— Begin Text passage —

# Worst Father’s Day Ever



## Waxy (Sep 7, 2015)

All was going well on Father’s Day until we went to lunch with my mum and dad. During lunch my wife started shooting me dagger looks and I knew something was wrong. I rushed dinner and we left. In the car I found out that she was upset because I had accepted a father’s day gift my mum gave me. The gift was just some steak knives, we have no steak knives so I thought they might be useful. She said I should have refused it. I said I would throw them away when we got home, she said we had to find a bin before we got home. In the last few weeks my wife has set rules for me that I was not to accept anything my mum dropped off and to put it in the bin, I did not realise this extended to gifts.

— End Text passage —
— Begin Extracted information —

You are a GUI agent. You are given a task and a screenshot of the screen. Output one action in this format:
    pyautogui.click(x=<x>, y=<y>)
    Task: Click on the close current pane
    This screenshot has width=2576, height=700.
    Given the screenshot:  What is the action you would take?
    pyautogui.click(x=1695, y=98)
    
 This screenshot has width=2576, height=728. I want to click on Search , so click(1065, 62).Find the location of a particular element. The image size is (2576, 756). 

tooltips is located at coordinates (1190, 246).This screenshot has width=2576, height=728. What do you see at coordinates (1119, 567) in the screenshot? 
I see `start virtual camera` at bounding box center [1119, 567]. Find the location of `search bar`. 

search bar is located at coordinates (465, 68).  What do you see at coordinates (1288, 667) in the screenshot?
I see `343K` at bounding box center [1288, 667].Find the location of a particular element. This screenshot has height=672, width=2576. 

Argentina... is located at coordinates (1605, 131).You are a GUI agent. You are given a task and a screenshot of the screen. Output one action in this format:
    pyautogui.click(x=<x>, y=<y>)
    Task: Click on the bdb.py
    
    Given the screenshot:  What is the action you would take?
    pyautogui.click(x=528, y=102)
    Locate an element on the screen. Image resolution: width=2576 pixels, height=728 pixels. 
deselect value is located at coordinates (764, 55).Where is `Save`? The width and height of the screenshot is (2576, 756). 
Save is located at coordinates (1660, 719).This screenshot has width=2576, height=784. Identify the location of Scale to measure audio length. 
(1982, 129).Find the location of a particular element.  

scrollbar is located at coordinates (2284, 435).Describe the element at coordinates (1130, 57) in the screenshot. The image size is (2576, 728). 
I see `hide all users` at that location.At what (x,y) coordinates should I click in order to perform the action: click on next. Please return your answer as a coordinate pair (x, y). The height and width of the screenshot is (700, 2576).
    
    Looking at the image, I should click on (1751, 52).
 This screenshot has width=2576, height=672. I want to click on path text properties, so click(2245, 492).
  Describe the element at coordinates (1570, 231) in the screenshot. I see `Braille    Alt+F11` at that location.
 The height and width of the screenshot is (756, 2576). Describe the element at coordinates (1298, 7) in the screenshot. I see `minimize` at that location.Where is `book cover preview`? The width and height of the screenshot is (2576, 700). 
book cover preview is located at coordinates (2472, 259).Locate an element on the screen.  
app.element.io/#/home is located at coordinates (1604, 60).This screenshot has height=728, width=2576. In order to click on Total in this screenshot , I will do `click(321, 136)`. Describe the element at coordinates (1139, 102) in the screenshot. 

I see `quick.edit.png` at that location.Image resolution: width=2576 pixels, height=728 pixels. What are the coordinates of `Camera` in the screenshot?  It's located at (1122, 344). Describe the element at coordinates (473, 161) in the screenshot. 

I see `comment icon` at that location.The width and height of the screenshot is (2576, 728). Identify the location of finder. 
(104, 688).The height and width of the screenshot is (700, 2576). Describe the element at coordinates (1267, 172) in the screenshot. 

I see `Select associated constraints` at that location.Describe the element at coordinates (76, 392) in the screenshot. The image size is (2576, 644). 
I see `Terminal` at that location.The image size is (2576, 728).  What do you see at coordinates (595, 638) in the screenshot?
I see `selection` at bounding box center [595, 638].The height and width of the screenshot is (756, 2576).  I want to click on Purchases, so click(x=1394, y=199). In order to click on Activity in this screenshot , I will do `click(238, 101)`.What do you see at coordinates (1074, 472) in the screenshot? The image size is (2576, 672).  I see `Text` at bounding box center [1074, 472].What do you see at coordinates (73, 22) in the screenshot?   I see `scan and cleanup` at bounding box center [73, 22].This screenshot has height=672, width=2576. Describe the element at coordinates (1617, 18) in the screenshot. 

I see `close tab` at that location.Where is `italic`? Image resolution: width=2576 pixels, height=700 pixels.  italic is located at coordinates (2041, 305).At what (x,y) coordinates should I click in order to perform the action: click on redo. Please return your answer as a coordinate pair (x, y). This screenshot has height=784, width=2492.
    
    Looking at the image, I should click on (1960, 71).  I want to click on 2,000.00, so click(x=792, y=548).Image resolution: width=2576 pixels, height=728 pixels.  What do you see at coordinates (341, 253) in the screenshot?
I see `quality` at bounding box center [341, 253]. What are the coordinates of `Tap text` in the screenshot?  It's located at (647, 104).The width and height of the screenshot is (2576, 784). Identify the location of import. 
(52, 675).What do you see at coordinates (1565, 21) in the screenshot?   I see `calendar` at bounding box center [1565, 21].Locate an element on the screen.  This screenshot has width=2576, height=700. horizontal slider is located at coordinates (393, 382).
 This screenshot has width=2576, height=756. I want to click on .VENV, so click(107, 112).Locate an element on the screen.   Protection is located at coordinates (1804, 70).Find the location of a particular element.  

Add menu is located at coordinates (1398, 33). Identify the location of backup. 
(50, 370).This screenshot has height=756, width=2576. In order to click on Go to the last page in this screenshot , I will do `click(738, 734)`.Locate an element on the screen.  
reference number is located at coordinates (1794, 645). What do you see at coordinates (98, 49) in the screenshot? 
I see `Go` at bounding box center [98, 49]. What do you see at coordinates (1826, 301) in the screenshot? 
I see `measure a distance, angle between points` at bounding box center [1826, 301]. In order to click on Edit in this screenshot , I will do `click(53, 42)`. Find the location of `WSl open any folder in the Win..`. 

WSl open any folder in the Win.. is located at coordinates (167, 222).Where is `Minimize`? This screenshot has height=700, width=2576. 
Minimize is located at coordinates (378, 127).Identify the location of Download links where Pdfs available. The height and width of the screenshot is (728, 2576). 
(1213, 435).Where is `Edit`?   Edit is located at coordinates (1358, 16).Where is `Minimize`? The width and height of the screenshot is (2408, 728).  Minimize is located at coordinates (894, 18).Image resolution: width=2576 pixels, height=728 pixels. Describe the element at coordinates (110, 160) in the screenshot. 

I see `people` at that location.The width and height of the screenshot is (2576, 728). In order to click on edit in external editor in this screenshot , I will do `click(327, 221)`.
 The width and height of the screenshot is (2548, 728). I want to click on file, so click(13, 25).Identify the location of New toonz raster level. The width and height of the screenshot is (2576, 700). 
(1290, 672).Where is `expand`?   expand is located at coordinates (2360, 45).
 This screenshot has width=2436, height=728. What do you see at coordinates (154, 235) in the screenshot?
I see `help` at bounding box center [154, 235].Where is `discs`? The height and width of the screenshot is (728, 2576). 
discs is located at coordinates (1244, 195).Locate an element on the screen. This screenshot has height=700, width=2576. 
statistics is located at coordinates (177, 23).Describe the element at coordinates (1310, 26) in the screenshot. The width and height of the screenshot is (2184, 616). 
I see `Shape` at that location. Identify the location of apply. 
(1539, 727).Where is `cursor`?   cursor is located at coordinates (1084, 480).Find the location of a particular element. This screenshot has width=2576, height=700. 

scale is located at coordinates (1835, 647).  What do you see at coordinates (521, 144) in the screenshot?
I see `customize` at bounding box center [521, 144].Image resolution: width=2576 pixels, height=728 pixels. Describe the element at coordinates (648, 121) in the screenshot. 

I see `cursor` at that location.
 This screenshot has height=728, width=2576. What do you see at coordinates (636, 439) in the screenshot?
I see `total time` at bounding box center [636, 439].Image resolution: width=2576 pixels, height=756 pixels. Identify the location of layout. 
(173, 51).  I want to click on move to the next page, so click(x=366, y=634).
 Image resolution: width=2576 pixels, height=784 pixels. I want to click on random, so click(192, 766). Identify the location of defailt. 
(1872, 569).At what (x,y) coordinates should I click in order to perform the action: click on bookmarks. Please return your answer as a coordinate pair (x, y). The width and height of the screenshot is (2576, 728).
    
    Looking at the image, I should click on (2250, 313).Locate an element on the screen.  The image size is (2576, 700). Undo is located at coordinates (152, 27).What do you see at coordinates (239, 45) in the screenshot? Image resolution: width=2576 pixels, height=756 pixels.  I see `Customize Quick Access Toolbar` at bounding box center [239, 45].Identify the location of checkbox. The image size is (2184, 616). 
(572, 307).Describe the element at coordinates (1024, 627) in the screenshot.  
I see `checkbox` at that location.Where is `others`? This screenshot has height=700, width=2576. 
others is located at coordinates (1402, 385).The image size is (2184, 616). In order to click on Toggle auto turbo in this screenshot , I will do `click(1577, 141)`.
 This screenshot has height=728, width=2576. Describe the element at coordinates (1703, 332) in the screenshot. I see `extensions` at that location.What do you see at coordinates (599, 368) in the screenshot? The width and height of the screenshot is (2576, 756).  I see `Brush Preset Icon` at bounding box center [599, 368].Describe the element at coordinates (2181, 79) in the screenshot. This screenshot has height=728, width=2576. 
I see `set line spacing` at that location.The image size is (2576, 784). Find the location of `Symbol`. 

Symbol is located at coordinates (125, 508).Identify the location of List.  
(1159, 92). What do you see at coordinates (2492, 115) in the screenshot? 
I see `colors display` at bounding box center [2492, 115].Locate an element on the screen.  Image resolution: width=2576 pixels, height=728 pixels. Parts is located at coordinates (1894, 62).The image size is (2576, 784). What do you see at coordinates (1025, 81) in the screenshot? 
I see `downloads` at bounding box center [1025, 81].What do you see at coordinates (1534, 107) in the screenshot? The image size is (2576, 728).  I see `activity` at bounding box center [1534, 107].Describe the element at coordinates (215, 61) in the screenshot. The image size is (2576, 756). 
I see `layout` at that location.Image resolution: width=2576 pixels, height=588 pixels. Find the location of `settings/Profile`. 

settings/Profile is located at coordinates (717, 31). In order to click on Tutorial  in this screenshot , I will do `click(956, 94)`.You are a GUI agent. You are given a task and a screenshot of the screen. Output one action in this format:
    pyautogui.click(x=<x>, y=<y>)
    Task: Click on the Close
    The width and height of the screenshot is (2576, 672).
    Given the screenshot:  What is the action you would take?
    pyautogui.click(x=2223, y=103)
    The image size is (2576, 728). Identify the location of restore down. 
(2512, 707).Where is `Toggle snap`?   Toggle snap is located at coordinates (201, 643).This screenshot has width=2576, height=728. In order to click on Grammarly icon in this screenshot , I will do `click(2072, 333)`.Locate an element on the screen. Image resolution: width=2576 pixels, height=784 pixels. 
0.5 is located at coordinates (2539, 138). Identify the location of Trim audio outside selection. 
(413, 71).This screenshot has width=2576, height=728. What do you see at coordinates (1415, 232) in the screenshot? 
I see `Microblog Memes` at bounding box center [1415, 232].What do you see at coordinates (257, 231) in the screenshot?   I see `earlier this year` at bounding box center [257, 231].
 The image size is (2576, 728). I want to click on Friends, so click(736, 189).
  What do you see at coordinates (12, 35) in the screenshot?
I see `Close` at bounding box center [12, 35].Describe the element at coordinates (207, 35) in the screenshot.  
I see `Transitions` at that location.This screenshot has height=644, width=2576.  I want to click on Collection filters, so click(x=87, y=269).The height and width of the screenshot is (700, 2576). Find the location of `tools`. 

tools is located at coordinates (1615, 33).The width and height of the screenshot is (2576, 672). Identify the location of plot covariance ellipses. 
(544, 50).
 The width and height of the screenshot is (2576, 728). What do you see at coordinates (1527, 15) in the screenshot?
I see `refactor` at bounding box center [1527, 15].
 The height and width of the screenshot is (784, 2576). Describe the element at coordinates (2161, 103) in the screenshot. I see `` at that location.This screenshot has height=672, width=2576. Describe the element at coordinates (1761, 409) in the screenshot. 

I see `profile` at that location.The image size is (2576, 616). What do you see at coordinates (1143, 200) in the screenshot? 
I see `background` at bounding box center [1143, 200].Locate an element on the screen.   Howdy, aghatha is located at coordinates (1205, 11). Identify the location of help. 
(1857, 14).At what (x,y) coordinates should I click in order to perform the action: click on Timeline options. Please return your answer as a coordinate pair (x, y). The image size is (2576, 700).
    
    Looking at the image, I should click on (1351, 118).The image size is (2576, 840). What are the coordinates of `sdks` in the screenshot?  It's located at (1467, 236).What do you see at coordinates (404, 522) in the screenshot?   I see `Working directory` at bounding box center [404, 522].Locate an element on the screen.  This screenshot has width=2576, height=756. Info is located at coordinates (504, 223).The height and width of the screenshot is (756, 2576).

— End Extracted information —

:: Task 1 ::
Reproduce word for word everything in the Father's Day forum post from "## Waxy (Sep" down to "extended to gifts.".
:: Task 2 ::
Write the next part of the Father's Day forum post, picking up after its last sentence.
The records have nothing to do with the Father's Day forum post.

:: Output 1 ::
## Waxy (Sep 7, 2015)

All was going well on Father’s Day until we went to lunch with my mum and dad. During lunch my wife started shooting me dagger looks and I knew something was wrong. I rushed dinner and we left. In the car I found out that she was upset because I had accepted a father’s day gift my mum gave me. The gift was just some steak knives, we have no steak knives so I thought they might be useful. She said I should have refused it. I said I would throw them away when we got home, she said we had to find a bin before we got home. In the last few weeks my wife has set rules for me that I was not to accept anything my mum dropped off and to put it in the bin, I did not realise this extended to gifts.

:: Output 2 ::
Once my wife gets upset she stays upset for days. She will not talk to me except for bringing up things I have done wrong. She will not do anything for me and when she cooks she does not make any for me. This is a problem now as I’m not allowed to have my own food so I go without dinner when she is upset now. She also doesn’t let me go upstairs now, and makes me sit in the same room as her even though she will not speak except for bringing things up. She throws my possessions out so gradually I will have noting of my own.

After a few days her anger wears off and she acts like nothing has happened and she will even suggest ways of constructively fixing our issues. Only problem is something will set her off again and we start again. This occurs about every 4 weeks. This has been going on for years but has got worse she had our second child.

All this I can put up with and never say or do anything that would upset her. But I am now terrified that I will say or do the wrong thing around her so I can’t really be myself and relax so am struggling with our relationship.


----------



## Quigster (Aug 1, 2015)

Dude, this does not sound like a normal relationship to me. You're not ALLOWED to accept gifts from your mother? You're not ALLOWED to make your own dinner?! You're not ALLOWED to go upstairs?! She throws away your belongings?! 

(Now I need to go buy a new bag of interrobangs. Used 'em all up.)

I wouldn't want to stay married to somebody that controlling. In fact, I made the decision not to be. Best move I ever made.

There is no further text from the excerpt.